**Instructions to follow:** Transcribe each entry exactly as it appears, leaving out any picture it holds.

**Supplied records:**
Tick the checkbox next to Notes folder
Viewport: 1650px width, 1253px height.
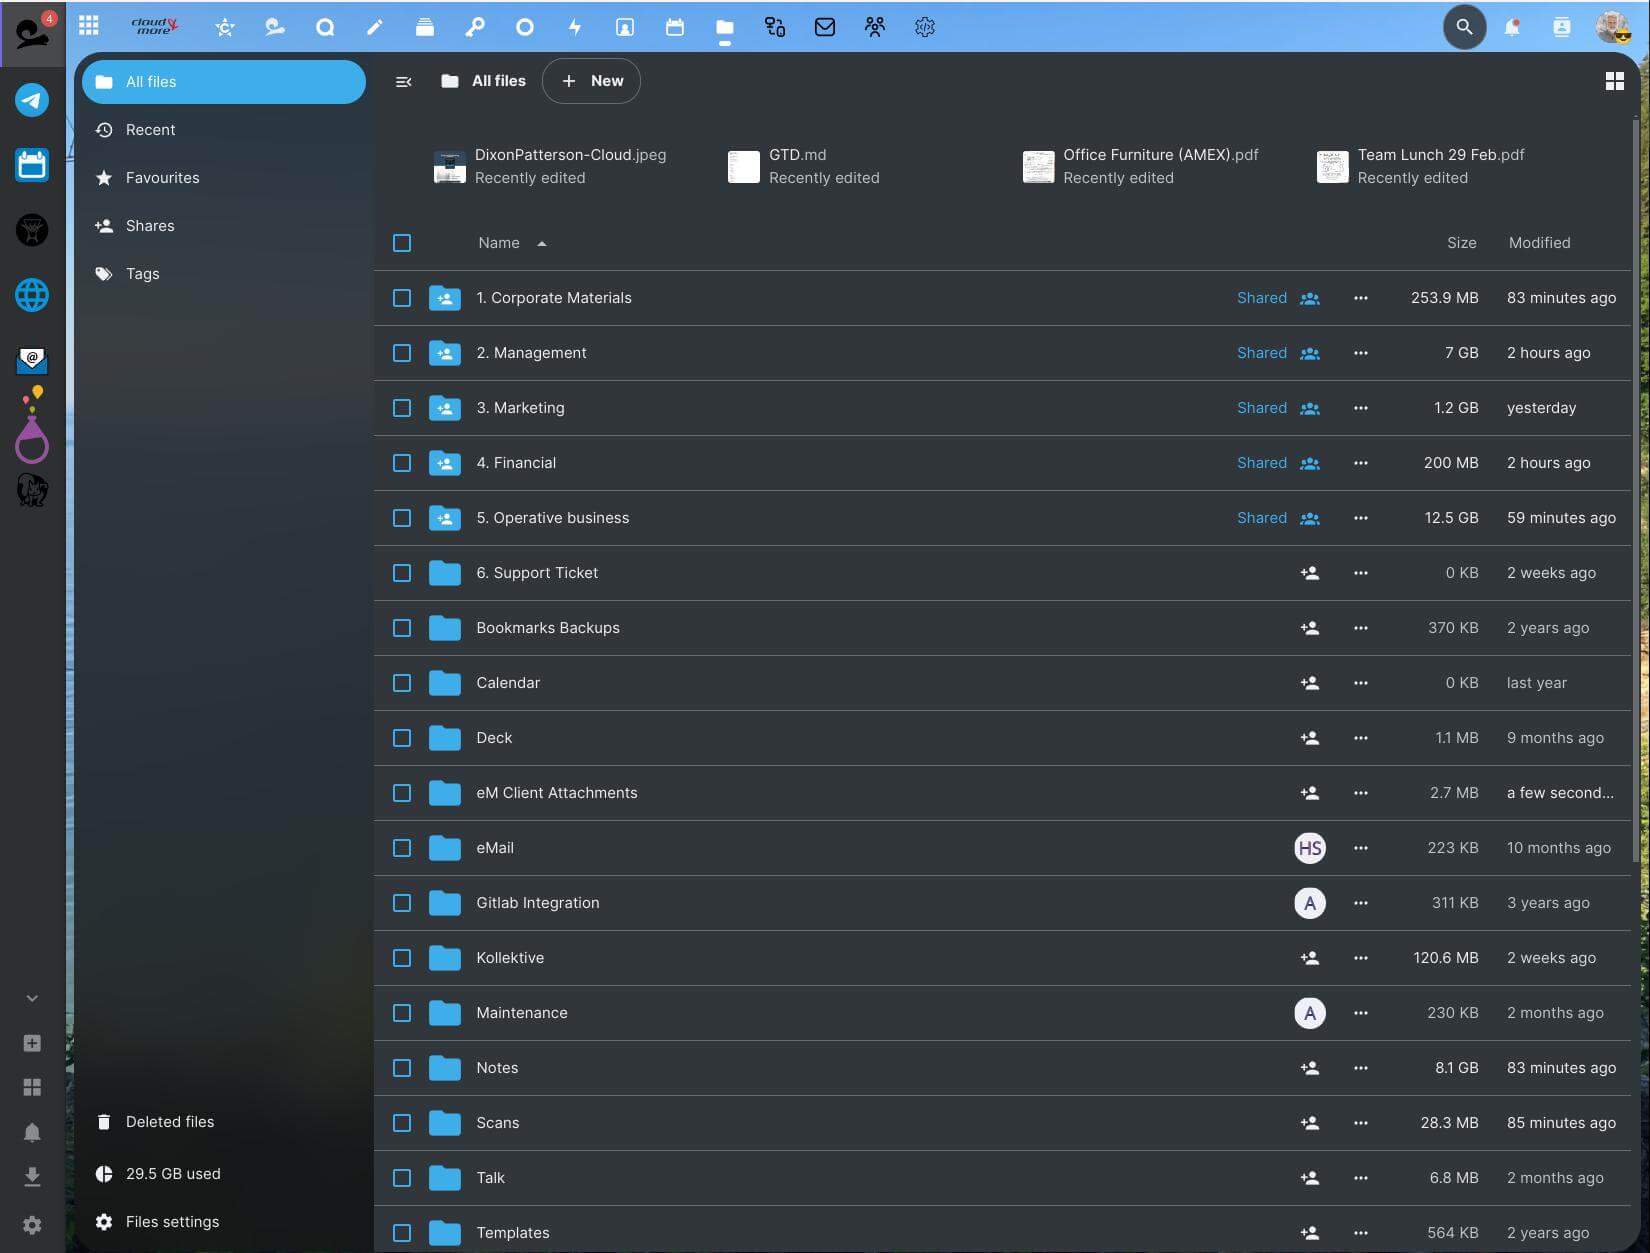click(x=402, y=1068)
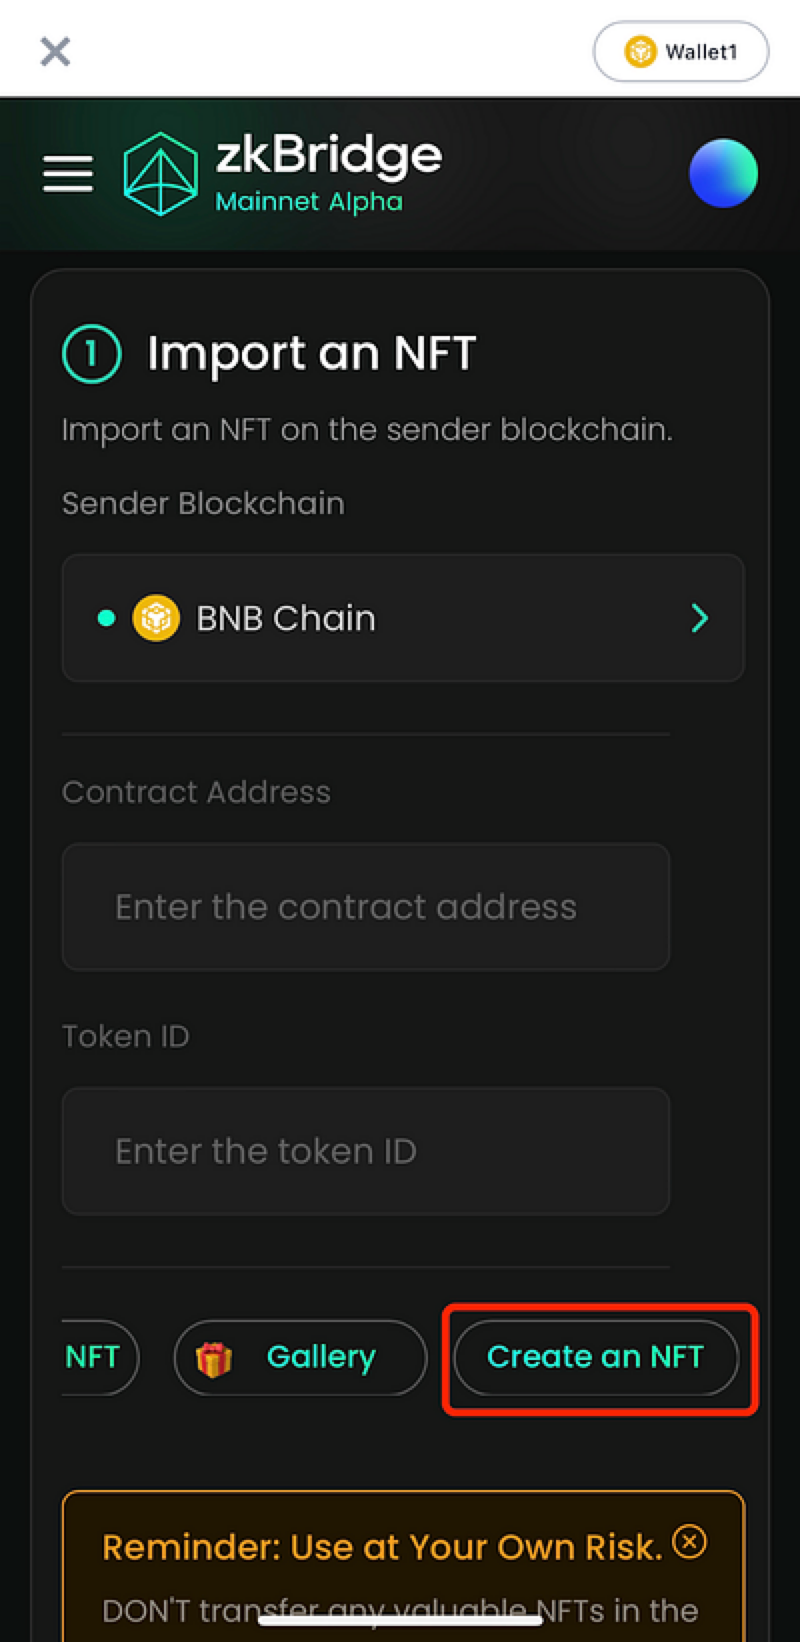Open the BNB Chain sender blockchain selector

coord(403,618)
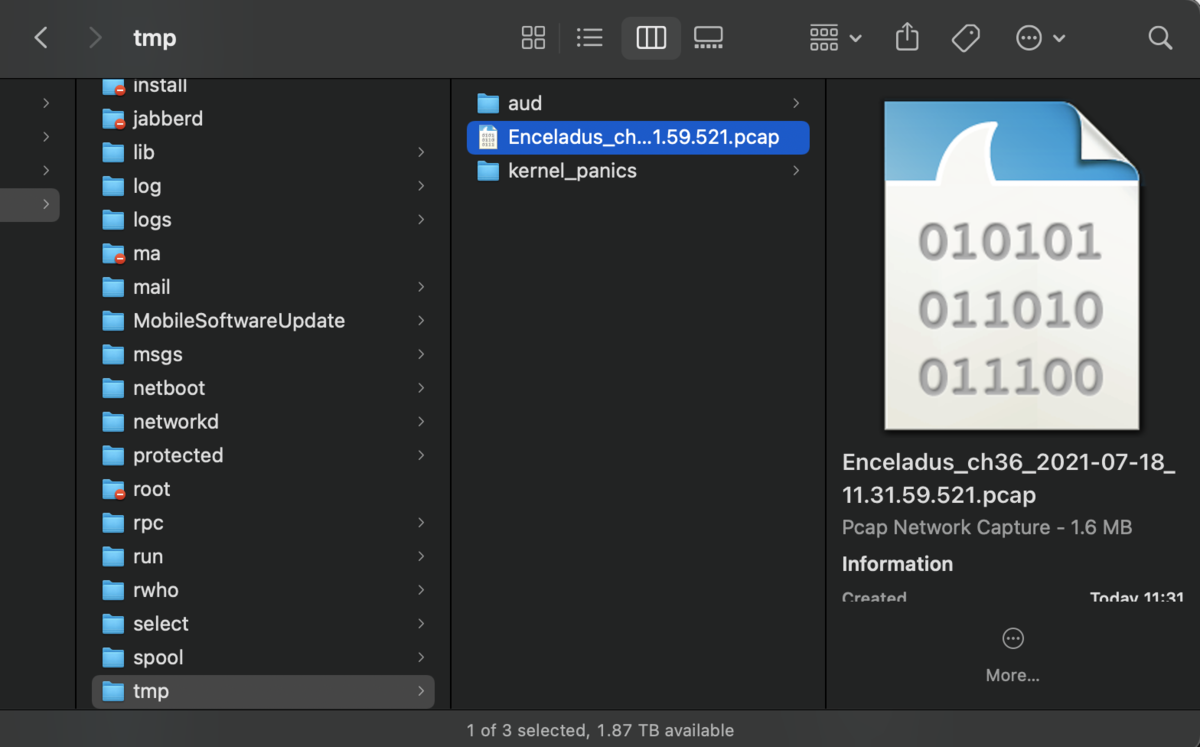Switch to gallery view

click(708, 38)
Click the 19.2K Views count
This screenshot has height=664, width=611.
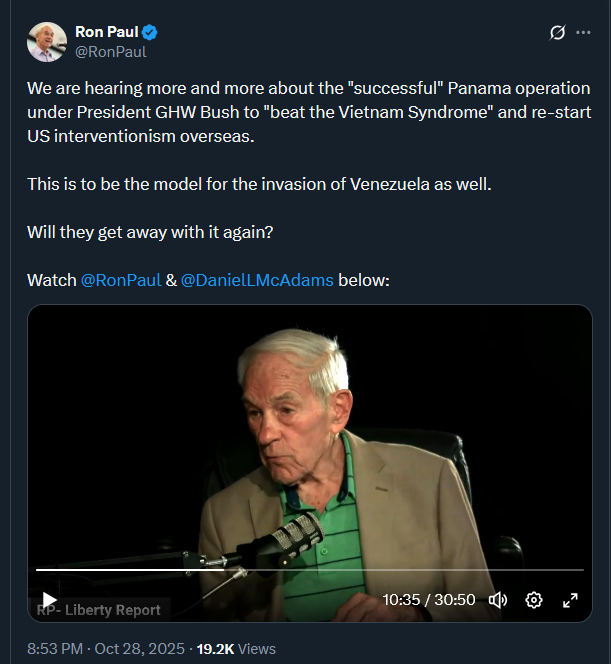[x=237, y=649]
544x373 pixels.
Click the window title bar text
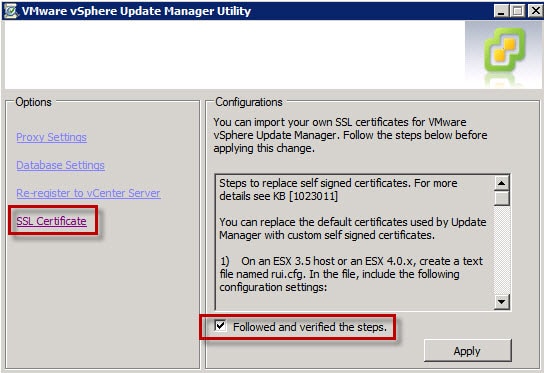pyautogui.click(x=136, y=11)
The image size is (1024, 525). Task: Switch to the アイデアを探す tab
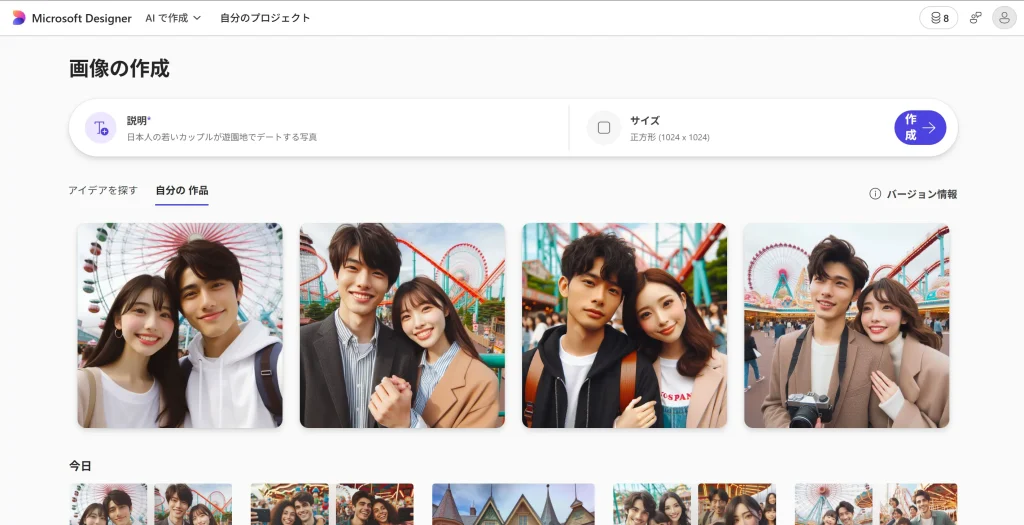pyautogui.click(x=103, y=190)
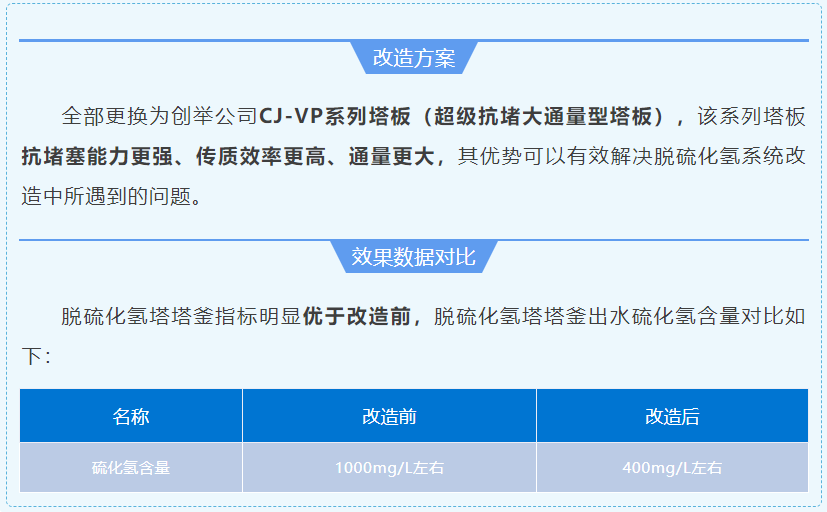The image size is (827, 512).
Task: Click the text 脱硫化氢塔塔釜指标明显
Action: pyautogui.click(x=180, y=316)
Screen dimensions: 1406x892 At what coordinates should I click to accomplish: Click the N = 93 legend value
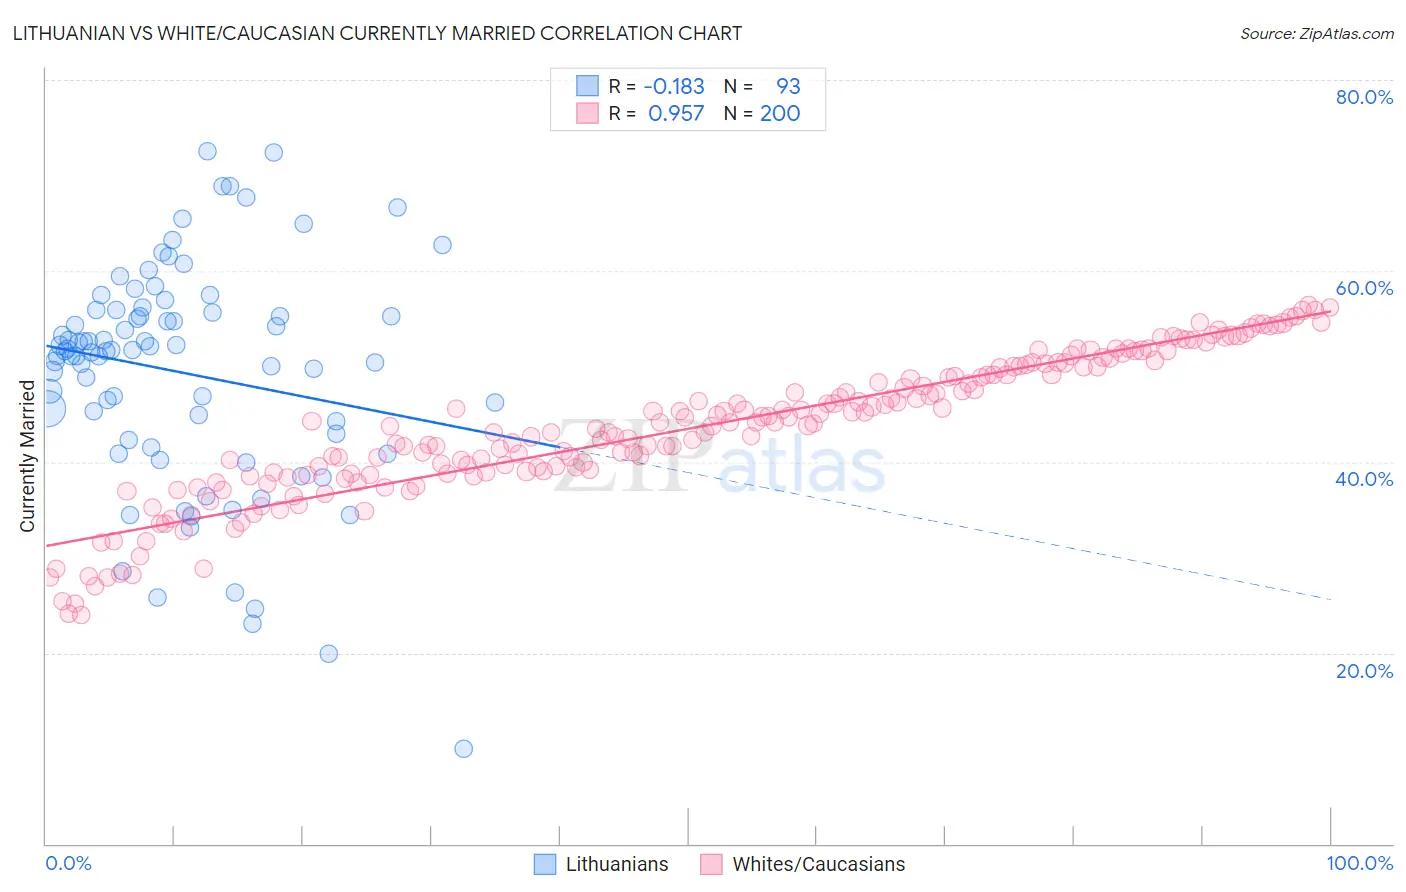pos(762,86)
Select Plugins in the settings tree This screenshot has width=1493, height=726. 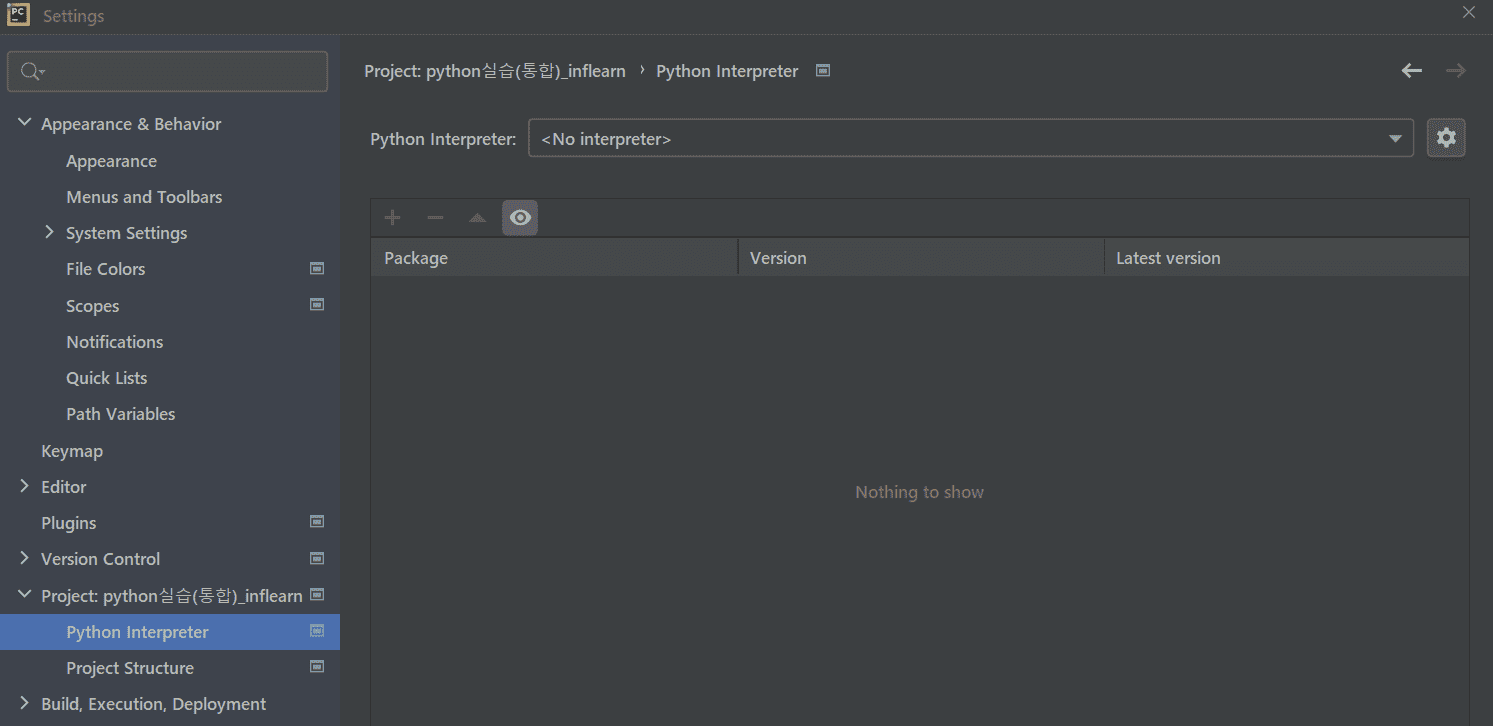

**Response:**
Tick the checkbox next to Notes folder
Viewport: 1650px width, 1253px height.
click(x=402, y=1068)
Open the BNB Chain sender blockchain selector

coord(403,618)
Switch to gallery view

click(708, 38)
Click the 19.2K Views count
This screenshot has height=664, width=611.
[x=237, y=649]
544x373 pixels.
Click the window title bar text
pyautogui.click(x=136, y=11)
The image size is (1024, 525). Task: Switch to the アイデアを探す tab
pyautogui.click(x=103, y=190)
The image size is (827, 512).
Task: Click the text 脱硫化氢塔塔釜指标明显
Action: pyautogui.click(x=180, y=316)
Screen dimensions: 1406x892 At what coordinates should I click to accomplish: Click the N = 93 legend value
pos(762,86)
Select Plugins in the settings tree This screenshot has width=1493, height=726. 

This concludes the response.